From the line with "The width and height of the screenshot is (519, 280)." to the line with "This screenshot has width=619, height=402.", retype every line exactly, including those two, and leave out the rest of the data below.

[Stored records]
****************

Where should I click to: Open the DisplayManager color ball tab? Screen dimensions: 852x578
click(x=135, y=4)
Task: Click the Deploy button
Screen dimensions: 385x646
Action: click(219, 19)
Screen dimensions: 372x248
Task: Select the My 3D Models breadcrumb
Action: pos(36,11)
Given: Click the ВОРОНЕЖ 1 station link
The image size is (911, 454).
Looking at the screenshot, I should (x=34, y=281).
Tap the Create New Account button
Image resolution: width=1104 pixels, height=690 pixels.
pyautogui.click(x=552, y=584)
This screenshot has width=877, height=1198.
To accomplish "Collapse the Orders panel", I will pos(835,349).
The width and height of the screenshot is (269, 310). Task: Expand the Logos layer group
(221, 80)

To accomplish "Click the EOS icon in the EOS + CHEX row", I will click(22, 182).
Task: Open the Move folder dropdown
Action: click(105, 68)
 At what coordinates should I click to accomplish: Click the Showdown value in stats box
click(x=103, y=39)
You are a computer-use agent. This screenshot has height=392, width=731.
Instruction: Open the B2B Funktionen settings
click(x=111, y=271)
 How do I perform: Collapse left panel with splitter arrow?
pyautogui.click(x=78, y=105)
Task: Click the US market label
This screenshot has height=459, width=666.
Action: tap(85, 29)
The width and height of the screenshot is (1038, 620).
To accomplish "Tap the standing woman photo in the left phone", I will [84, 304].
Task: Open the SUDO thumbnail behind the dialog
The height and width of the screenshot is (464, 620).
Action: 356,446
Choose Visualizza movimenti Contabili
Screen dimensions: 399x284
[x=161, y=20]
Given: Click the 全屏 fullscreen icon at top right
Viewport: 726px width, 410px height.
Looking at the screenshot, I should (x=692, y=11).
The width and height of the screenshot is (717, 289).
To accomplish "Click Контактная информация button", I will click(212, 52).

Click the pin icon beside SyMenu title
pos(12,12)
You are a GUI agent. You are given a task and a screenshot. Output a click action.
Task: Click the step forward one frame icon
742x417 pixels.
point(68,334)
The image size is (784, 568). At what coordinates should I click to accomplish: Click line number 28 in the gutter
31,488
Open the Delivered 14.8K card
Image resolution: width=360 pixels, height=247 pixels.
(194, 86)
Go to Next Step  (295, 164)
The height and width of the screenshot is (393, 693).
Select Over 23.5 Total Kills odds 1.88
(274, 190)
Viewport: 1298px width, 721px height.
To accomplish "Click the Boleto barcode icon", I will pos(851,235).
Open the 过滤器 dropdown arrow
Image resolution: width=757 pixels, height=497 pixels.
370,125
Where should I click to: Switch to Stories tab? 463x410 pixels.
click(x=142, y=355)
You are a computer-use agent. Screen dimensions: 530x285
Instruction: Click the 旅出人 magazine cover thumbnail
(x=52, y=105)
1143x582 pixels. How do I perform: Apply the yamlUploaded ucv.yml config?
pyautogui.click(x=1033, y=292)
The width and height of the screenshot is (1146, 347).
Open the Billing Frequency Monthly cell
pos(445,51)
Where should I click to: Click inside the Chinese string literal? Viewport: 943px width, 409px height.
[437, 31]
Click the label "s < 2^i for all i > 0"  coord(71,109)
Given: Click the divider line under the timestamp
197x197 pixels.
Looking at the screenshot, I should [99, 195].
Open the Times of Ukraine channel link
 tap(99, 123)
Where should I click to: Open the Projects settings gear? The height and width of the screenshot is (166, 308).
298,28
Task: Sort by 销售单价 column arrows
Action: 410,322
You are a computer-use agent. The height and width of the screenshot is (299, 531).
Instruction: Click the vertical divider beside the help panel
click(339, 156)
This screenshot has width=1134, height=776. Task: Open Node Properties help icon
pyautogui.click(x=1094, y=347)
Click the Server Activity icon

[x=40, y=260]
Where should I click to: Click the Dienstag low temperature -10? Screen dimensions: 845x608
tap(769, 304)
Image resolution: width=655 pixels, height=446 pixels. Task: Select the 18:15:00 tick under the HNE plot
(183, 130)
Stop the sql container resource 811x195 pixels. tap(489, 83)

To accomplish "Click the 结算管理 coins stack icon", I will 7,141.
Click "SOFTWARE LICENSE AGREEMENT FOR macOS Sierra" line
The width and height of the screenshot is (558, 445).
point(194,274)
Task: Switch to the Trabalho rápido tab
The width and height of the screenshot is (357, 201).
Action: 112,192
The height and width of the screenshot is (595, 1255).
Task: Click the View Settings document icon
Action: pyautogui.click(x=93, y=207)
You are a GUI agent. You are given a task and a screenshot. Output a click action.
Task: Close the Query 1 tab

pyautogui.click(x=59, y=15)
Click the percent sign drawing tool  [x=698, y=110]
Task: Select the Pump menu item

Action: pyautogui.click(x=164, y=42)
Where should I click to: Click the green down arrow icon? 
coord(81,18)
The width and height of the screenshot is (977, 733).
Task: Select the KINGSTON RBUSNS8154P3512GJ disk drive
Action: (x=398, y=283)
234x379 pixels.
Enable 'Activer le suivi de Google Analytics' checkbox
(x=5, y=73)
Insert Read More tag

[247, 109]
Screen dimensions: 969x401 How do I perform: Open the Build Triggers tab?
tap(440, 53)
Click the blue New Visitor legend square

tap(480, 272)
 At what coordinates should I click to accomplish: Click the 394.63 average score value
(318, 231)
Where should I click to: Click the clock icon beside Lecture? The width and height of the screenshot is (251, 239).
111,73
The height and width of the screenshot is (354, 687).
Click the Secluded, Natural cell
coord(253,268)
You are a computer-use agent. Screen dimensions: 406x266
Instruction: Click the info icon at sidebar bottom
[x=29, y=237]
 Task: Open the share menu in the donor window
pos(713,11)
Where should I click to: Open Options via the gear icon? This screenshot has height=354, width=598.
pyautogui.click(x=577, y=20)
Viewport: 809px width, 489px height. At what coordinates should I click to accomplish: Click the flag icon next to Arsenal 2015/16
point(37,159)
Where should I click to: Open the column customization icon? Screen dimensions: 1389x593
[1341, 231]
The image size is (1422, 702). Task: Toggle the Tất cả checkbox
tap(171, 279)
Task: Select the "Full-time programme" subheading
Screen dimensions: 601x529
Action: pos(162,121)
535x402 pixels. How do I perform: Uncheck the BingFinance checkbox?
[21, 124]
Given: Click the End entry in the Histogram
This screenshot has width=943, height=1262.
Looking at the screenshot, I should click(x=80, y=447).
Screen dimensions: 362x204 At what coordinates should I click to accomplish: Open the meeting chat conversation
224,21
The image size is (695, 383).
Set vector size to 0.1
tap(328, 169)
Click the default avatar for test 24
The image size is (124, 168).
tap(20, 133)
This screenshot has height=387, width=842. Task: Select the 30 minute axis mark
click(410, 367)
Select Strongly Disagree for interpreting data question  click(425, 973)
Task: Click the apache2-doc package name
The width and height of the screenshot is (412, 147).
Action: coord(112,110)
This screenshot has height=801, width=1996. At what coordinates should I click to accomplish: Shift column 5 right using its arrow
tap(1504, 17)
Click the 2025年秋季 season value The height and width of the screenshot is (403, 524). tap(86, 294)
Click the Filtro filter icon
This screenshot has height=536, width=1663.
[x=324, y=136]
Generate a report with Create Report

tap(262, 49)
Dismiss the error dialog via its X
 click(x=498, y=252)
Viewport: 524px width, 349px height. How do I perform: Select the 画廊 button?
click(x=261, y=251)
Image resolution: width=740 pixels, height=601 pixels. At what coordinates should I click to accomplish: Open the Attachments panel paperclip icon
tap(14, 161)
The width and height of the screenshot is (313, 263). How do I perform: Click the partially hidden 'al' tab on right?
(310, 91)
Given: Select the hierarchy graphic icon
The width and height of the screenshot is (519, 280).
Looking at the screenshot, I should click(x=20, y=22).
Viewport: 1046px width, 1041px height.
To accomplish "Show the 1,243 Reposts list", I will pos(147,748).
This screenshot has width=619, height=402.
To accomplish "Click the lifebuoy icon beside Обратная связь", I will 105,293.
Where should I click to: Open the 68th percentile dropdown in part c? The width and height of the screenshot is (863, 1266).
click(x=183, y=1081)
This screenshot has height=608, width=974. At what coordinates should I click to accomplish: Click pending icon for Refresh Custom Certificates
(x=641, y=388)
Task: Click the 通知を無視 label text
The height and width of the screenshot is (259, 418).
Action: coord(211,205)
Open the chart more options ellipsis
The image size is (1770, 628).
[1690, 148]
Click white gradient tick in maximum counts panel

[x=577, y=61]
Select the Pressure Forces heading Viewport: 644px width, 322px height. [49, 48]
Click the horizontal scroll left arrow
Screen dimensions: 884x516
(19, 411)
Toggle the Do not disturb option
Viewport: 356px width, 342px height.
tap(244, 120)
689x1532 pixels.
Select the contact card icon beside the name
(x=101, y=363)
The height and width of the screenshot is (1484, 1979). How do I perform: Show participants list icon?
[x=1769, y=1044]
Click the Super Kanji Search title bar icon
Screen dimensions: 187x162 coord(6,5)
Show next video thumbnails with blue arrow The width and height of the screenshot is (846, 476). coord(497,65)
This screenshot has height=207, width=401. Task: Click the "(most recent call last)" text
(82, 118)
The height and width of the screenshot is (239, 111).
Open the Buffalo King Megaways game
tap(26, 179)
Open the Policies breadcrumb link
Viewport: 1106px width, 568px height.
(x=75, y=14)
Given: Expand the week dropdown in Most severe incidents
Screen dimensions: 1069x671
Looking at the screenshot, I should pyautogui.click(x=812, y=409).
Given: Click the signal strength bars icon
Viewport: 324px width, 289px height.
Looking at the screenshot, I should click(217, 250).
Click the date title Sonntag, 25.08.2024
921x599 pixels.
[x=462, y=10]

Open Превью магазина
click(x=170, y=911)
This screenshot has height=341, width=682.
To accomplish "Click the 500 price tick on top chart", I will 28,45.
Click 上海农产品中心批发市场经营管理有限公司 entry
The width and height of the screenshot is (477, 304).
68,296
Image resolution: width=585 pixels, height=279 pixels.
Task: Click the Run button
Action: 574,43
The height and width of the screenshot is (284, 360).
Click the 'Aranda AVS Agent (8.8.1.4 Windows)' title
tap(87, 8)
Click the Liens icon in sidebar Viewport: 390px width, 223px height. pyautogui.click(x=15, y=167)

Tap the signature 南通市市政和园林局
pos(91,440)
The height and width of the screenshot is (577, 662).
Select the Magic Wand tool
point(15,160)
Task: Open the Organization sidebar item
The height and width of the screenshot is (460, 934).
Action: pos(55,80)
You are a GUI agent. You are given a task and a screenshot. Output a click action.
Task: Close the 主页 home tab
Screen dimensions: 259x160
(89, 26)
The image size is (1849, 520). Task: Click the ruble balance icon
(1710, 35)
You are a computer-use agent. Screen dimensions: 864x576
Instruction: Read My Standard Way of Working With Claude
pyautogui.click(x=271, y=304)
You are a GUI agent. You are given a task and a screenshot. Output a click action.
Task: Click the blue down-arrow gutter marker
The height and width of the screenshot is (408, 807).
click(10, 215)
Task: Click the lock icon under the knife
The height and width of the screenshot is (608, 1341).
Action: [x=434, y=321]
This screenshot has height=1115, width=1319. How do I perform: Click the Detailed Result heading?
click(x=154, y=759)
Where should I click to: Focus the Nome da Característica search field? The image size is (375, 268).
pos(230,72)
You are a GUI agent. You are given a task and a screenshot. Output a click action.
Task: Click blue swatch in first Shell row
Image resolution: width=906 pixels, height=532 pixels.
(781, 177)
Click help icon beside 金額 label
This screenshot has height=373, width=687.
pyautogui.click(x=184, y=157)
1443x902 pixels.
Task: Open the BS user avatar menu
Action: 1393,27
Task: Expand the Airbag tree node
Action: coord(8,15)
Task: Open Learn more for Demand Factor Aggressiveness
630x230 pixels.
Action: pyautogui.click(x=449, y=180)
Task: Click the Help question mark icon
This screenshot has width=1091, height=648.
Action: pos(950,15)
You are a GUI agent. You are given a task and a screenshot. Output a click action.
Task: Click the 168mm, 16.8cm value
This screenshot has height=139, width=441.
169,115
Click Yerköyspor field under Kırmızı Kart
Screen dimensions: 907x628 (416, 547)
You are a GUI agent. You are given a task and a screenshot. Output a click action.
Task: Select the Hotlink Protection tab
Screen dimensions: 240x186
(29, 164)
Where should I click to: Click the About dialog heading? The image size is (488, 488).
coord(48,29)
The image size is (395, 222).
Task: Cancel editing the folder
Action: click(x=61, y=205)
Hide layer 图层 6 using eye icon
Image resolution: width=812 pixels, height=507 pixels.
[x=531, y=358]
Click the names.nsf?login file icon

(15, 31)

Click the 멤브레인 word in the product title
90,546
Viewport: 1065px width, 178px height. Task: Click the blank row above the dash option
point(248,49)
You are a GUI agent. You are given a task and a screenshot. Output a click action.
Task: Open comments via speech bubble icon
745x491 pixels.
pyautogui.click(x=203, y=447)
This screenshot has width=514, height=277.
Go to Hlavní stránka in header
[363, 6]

****************

◆ Exercise solution:
The width and height of the screenshot is (519, 280).
Looking at the screenshot, I should click(x=20, y=22).
Viewport: 1046px width, 1041px height.
To accomplish "Show the 1,243 Reposts list", I will pos(147,748).
This screenshot has width=619, height=402.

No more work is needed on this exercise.